Re: [std-proposals] constexpr tolower, toupper, isalpha

From: Jason McKesson <jmckesson_at_[hidden]>
Date: Wed, 9 Jul 2025 16:48:54 -0400
On Wed, Jul 9, 2025 at 3:13 PM Oliver Hunt via Std-Proposals
<std-proposals_at_[hidden]> wrote:
>
> I re-read this reply and it’s unreasonably mean/antagonistic so I apologize for that.
>
> The core issue here is that normalization is much more complex than just capitalization - it’s easy to think of capitalization as being the quintessential normalization that everything needs if you’re used to languages where that is essentially the only “no op” normalization, and this is an issue I’ve repeatedly encountered over the years so I think I reflexively responded unreasonably.

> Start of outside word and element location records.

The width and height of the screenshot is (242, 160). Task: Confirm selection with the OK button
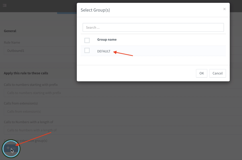pos(201,73)
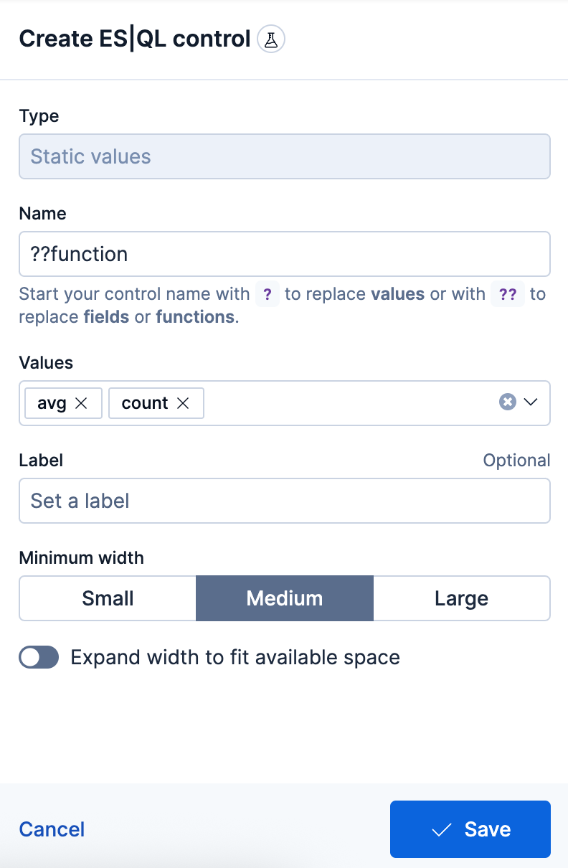Click the single question mark badge
Image resolution: width=568 pixels, height=868 pixels.
(x=266, y=294)
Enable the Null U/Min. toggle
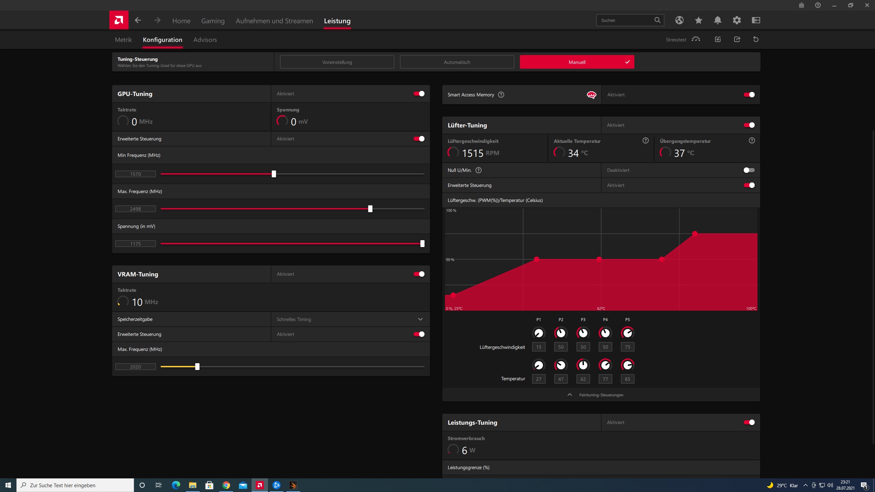This screenshot has height=492, width=875. 749,170
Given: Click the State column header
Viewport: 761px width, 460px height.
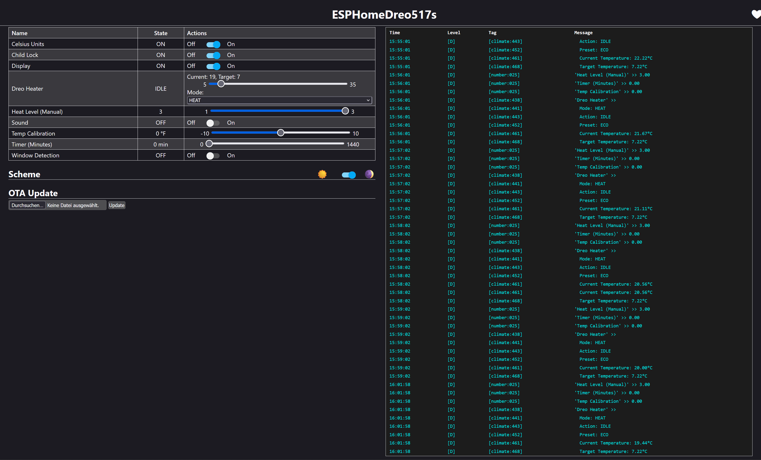Looking at the screenshot, I should (161, 33).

I think it is important to point this out: "normalization" has a
*very* specific definition in Unicode (technically 4 definitions), and
case operations have basically nothing to do with any of them. I just
want to make sure we're all on the same page.

> I think a more reasonable response would have been:
>
> Real world normalization is non-trivial, and it’s easy for people used to a single form of normalization to forget that other normalization schemes exist that are equivalently important for other languages. Given languages like C and C++ have historically made mistakes in assuming Eurocentric approaches to language (or more realistically anglo-centric) it’s important for us to avoid repeating the mistakes of the past.
>
> The reason ICU has such a complex API is because such an API is necessary for dealing with both real world language and also unicode (whether these are strictly the same is up for debate :D). *If* we were to integrate unicode directly into C++ it would realistically need to be incorporating C++ appropriate interfaces for the core unicode operations, not incorporating the actual tables or specific unicode releases - this would permit the standard library to forward to their own implementation of the unicode standard, the OS implementation, etc (which would allow a binary to be sure its interpretation of unicode matches the OS).

Does ICU actually have some way to back-door its own Unicode tables,
to replace its tables with the OS's tables or user-defined ones?

Because if it doesn't, I don't know why the C++ standard Unicode
support would need to.

Also, it's not clear what this has to do with implementing Unicode
simple case folding. It's a thing in the Unicode standard. It's a
thing that ICU explicitly supports
(https://github.com/unicode-org/icu/blob/main/docs/userguide/transforms/casemappings.md).
If the standard library is going to support Unicode, why wouldn't we
want it to support simple case folding?

It seems to me that your overall point is that simple case folding is
a bad idea and therefore the C++ standard library shouldn't support
it. But it's still part of Unicode, so it feels incomplete to provide
support for Unicode in the standard library without it.

Received on 2025-07-09 20:49:06